#### [Records for this task]

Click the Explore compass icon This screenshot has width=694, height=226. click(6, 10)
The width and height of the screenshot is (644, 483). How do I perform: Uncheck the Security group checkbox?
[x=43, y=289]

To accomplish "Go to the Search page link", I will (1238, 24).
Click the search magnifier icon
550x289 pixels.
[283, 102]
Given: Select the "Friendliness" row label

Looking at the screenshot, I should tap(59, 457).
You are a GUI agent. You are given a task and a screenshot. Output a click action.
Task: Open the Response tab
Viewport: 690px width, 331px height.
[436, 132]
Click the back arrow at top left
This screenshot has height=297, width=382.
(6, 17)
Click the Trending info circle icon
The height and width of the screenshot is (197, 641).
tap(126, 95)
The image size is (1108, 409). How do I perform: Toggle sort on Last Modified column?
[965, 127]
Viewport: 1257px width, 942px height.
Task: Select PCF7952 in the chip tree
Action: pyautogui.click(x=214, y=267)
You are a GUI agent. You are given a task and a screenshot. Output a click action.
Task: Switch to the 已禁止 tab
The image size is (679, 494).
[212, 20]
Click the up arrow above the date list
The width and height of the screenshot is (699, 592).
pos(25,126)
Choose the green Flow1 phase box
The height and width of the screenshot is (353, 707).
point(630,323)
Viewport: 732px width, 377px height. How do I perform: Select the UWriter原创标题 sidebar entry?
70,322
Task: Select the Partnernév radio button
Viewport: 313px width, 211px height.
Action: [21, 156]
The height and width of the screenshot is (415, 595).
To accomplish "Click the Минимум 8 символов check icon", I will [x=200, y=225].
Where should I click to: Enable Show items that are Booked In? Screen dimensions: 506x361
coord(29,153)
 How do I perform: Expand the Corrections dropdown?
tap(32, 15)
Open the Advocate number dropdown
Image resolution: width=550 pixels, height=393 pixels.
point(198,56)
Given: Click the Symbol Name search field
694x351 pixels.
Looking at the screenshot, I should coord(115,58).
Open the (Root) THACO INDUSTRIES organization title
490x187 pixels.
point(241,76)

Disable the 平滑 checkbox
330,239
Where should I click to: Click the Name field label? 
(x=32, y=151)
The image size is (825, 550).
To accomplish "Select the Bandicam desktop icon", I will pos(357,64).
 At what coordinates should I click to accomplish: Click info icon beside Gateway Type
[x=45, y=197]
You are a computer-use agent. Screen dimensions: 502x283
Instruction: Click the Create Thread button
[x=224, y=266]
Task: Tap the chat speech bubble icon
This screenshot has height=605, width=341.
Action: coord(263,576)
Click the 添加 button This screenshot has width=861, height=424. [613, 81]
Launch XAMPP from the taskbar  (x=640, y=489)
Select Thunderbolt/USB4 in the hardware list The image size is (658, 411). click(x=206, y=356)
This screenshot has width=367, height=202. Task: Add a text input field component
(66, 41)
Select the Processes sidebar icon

#### [Your assignment]
Could you copy every record above exactly as it appears?

#### [Output for this task]
Click the Explore compass icon This screenshot has width=694, height=226. click(6, 10)
The width and height of the screenshot is (644, 483). How do I perform: Uncheck the Security group checkbox?
[x=43, y=289]

To accomplish "Go to the Search page link", I will (1238, 24).
Click the search magnifier icon
550x289 pixels.
[283, 102]
Given: Select the "Friendliness" row label

Looking at the screenshot, I should tap(59, 457).
You are a GUI agent. You are given a task and a screenshot. Output a click action.
Task: Open the Response tab
Viewport: 690px width, 331px height.
[436, 132]
Click the back arrow at top left
This screenshot has height=297, width=382.
(6, 17)
Click the Trending info circle icon
The height and width of the screenshot is (197, 641).
tap(126, 95)
The image size is (1108, 409). How do I perform: Toggle sort on Last Modified column?
[965, 127]
Viewport: 1257px width, 942px height.
Task: Select PCF7952 in the chip tree
Action: pyautogui.click(x=214, y=267)
You are a GUI agent. You are given a task and a screenshot. Output a click action.
Task: Switch to the 已禁止 tab
The image size is (679, 494).
[212, 20]
Click the up arrow above the date list
The width and height of the screenshot is (699, 592).
pos(25,126)
Choose the green Flow1 phase box
The height and width of the screenshot is (353, 707).
point(630,323)
Viewport: 732px width, 377px height. How do I perform: Select the UWriter原创标题 sidebar entry?
70,322
Task: Select the Partnernév radio button
Viewport: 313px width, 211px height.
Action: [21, 156]
The height and width of the screenshot is (415, 595).
To accomplish "Click the Минимум 8 символов check icon", I will [x=200, y=225].
Where should I click to: Enable Show items that are Booked In? Screen dimensions: 506x361
coord(29,153)
 How do I perform: Expand the Corrections dropdown?
tap(32, 15)
Open the Advocate number dropdown
Image resolution: width=550 pixels, height=393 pixels.
point(198,56)
Given: Click the Symbol Name search field
694x351 pixels.
Looking at the screenshot, I should coord(115,58).
Open the (Root) THACO INDUSTRIES organization title
490x187 pixels.
point(241,76)

Disable the 平滑 checkbox
330,239
Where should I click to: Click the Name field label? 
(x=32, y=151)
The image size is (825, 550).
To accomplish "Select the Bandicam desktop icon", I will pos(357,64).
 At what coordinates should I click to accomplish: Click info icon beside Gateway Type
[x=45, y=197]
You are a computer-use agent. Screen dimensions: 502x283
Instruction: Click the Create Thread button
[x=224, y=266]
Task: Tap the chat speech bubble icon
This screenshot has height=605, width=341.
Action: coord(263,576)
Click the 添加 button This screenshot has width=861, height=424. [613, 81]
Launch XAMPP from the taskbar  (x=640, y=489)
Select Thunderbolt/USB4 in the hardware list The image size is (658, 411). click(x=206, y=356)
This screenshot has width=367, height=202. Task: Add a text input field component
(66, 41)
Select the Processes sidebar icon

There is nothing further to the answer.